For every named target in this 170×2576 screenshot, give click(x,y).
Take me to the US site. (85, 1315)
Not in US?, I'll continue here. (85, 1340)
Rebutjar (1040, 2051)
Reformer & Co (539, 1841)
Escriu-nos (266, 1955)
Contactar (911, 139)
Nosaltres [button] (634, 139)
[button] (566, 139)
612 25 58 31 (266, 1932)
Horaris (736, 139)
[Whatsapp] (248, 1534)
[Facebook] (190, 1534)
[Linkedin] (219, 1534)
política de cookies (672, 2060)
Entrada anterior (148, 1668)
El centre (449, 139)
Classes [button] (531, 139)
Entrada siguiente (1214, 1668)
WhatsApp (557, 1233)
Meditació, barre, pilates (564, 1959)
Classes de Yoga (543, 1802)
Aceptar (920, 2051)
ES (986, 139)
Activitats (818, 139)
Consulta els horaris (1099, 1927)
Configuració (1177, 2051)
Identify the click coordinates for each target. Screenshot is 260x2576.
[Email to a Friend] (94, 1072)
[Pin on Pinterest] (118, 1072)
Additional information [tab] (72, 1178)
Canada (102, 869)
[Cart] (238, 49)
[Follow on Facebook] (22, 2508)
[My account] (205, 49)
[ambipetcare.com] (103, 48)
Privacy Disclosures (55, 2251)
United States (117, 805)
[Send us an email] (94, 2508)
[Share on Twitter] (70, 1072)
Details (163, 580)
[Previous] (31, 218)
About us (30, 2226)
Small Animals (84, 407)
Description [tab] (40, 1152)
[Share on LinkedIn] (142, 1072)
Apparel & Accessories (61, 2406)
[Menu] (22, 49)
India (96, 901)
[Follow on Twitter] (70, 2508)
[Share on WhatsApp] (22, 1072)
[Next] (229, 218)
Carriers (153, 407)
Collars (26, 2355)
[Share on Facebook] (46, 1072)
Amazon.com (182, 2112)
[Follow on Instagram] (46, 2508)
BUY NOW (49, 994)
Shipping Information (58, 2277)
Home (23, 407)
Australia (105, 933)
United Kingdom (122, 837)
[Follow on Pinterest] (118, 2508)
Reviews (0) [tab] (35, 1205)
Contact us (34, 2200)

********

Directions: In the listing above, the line with "[Share on Twitter] (70, 1072)" and every line after it must be set down word for word, and no other line.

Result:
[Share on Twitter] (70, 1072)
Details (163, 580)
[Previous] (31, 218)
About us (30, 2226)
Small Animals (84, 407)
Description [tab] (40, 1152)
[Share on LinkedIn] (142, 1072)
Apparel & Accessories (61, 2406)
[Menu] (22, 49)
India (96, 901)
[Follow on Twitter] (70, 2508)
[Share on WhatsApp] (22, 1072)
[Next] (229, 218)
Carriers (153, 407)
Collars (26, 2355)
[Share on Facebook] (46, 1072)
Amazon.com (182, 2112)
[Follow on Instagram] (46, 2508)
BUY NOW (49, 994)
Shipping Information (58, 2277)
Home (23, 407)
Australia (105, 933)
United Kingdom (122, 837)
[Follow on Pinterest] (118, 2508)
Reviews (0) [tab] (35, 1205)
Contact us (34, 2200)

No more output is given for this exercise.